No dia seguinte à visita ao Cemitério dos Andinistas, peguei um ônibus que me poupou caminhar os três quilômetros até o acesso ao Parque. Mais dois km e cheguei à entrada, onde fica a cabine dos guardas-parque.
Lá apresentei a permissão, que foi carimbada. Recebi o saco de lixo com o meu número. Deveria ser entregue na saída. E aproveitei para colher algumas informações sobre a temporada.
– Como estas la temporada, tiempo, clima? – Perguntei em meu rebuscado sotaque espanhol.
-Horrible!
-Horrible?!
-Si! Horrible, muy viento. Terrible, impressionante, muy feo, muy feo.
O vento foi realmente impressionante na primeira semana. E uma nuvem teimava em aparecer todos os dias no cume de meio-dia em diante.
Nesta primeira etapa, comecei a perceber que meu ritmo estava razoável e dentro da média indicada no mapa e placas. Apesar do trecho final, próximo ao primeiro acampamento que se chama Confluência, onde passaria a noite, ter sido um pouco mais cansativo por ser mais íngreme. Cheguei neste primeiro local com 4 ou 5 horas de caminhada. Um grande grupo passou por mim com suas pequenas mochilas e uma das últimas integrantes não resistiu e perguntou em espanhol o peso de minha carga. Com minha resposta, soltou uma exclamação e me comparou a um sherpa! Ainda bem que não foi com uma mula… Em matéria de peso, para ficar igual à mula, faltaram 10 quilos. O limite de peso para as mulas é de 60 quilos. Mas a diferença não é só esta, o trecho que levei 3 dias, elas fazem em algumas horas.
Em Confluência, ao me apresentar ao guarda-parque e mostrar minha nacionalidade, logo me apresentaram a dois outros brasileiros e cariocas que lá estavam também. O primeiro se chamava Antônio Borja, mais conhecido como “Wally” na comunidade montanhista do Rio. Experiente guia do Centro Excursionista Brasileiro e do Centro Excursionista Teresopolitano, tentava pela sua terceira vez alcançar o topo da tão almejada montanha. O segundo era o Cláudio Cunha, montanhista de forte constituição física, com algumas outras experiências em altas montanhas, convidado por Wally para esta expedição onde alguns outros participantes não conseguiram fazer parte, sobrando somente estes dois.

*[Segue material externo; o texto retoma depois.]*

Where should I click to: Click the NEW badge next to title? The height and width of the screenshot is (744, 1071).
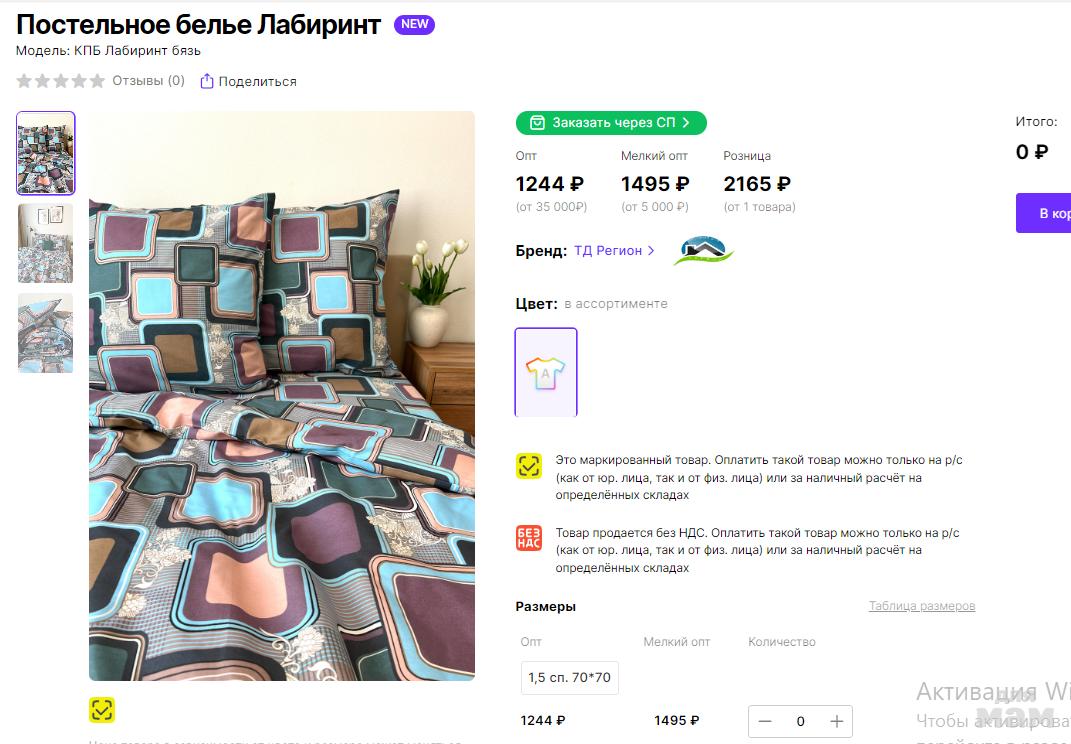[414, 25]
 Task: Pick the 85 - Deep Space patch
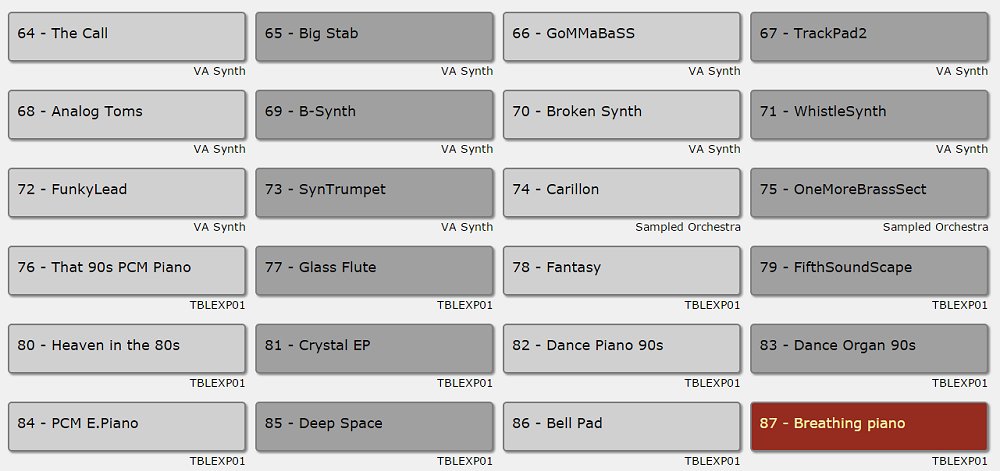(x=374, y=426)
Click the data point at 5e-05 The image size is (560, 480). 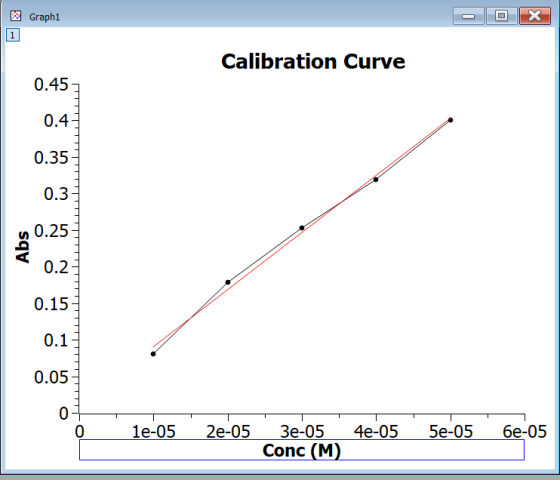pos(450,120)
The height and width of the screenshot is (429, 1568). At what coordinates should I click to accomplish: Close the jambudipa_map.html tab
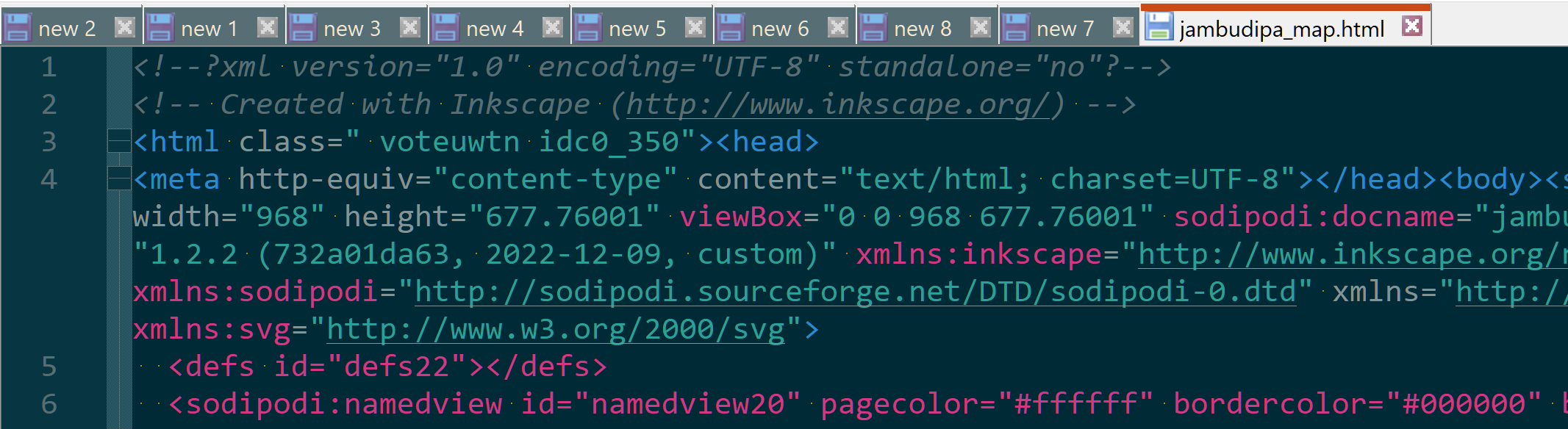(x=1411, y=26)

Entrevistei Wally e após breves vídeos, este me acompanhou à barraca do médico para os exames de praxe. Na porta da barraca havia uma fila com gente do mundo todo e com todo tipo de mal, dor de garganta, dor de ouvido e mais frequentemente, diarreia, por causa da água consumida ali. Na minha vez, fiquei feliz com os resultados, 88% de oxigênio no sangue e pressão sanguínea boa. O que levou o médico a perguntar se era eu um atleta. Wally me contou que não estava bem, chegara com uma taxa de oxigênio baixa e tinha muita diarreia e vômitos.
Montei minha barraca perto dos cariocas que me ajudaram a prendê-la com pedras, já que não se consegue enterrar os espeques no terreno rochoso. Naquela noite comecei a me preocupar seriamente com o vento. Passei a noite inteira temendo que minha barraca não o aguentasse, enquanto ela me açoitava violentamente me imprensando contra o chão por causa da força da ventania. Cobri o rosto por causa de punhados de terra que caiam na minha cara. De manhã havia uma camada de poeira laranja em tudo que estava dentro.